There's a third path I should mention: OpenRouter's hosted Mistral Small at roughly $0.20/M input, $0.60/M output. No hardware, no setup, same model. For someone who's just curious or whose volume is below break-even, that's the move. You lose the data-privacy argument but keep the cost saving.

What I'd skip if I were starting over

Three things cost me more time than they saved.

First, the "I need 7B / 13B / 24B comparison." I did it. The 7B models are not close on ad copy — specificity collapses. The 13Bs are usable. The 24B is the first tier where the output is good enough to use without heavy human rewriting. Start at 24B. Don't spend a week on the smaller variants.
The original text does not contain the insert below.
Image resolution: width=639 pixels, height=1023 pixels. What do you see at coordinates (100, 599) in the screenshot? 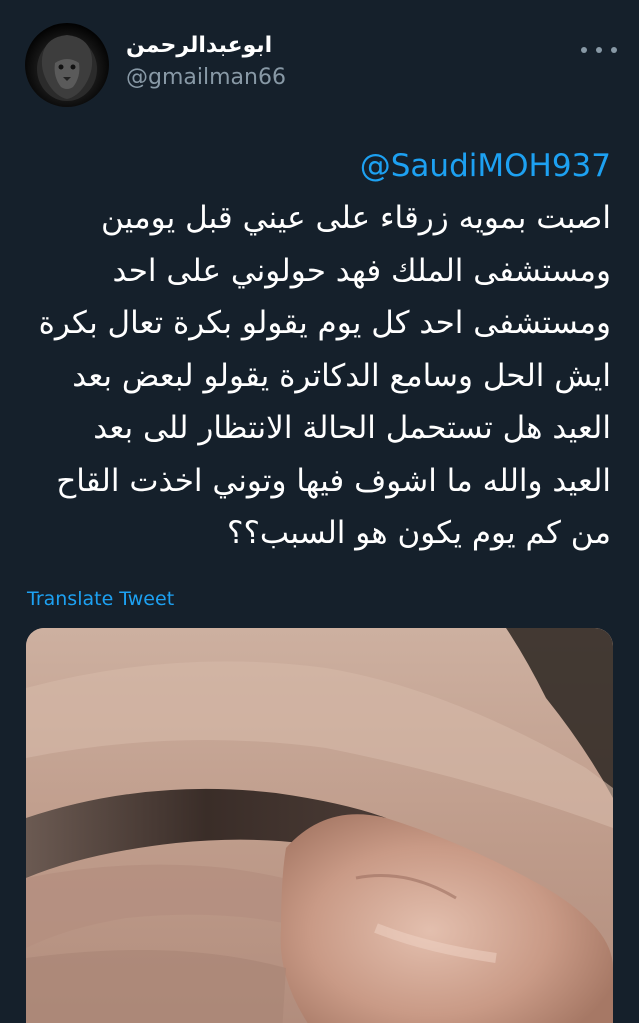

Second, the LM Studio detour. LM Studio is a great GUI (graphical user interface) for trying models, but its inference backend (llama.cpp with a forked quantization path) is materially slower than vLLM at the same quantization. I lost a day. If you want a GUI, use Ollama. If you want throughput, use vLLM. Pick one.

Third, fine-tuning. I tried LoRA (Low-Rank Adaptation, 一种参数高效微调方法) fine-tuning Mistral Small on 800 winning ads from a past client. It did not move the blind-rating needle. The generic base model + better prompts beat the fine-tune. Fine-tuning is a 2026 problem for ad copy, not a 2025 one. The prompt template above is doing 80% of the work.

The verdict I keep coming back to

GPT-4o is still the better ad-copy model on the dimensions that matter most — specificity and hook strength. For a small account, just use the API. For an agency doing batch production across many clients, or for anyone with data-privacy requirements (medical, financial, legal), self-hosting Mistral Small 24B is now a real option, not a science project. The model is good enough, the hardware is reasonable, and vLLM makes the throughput problem go away.

I'm running both. The local box handles the bulk generation; GPT-4o handles the final selection and the work where I genuinely need the better model. The $312 line item on last month's invoice is now closer to $190, and the second 4090 is paid for by the end of Q1.

If you only take one thing from this: don't replace the API. Add the local model as a layer underneath it. The two together are cheaper and faster than either alone.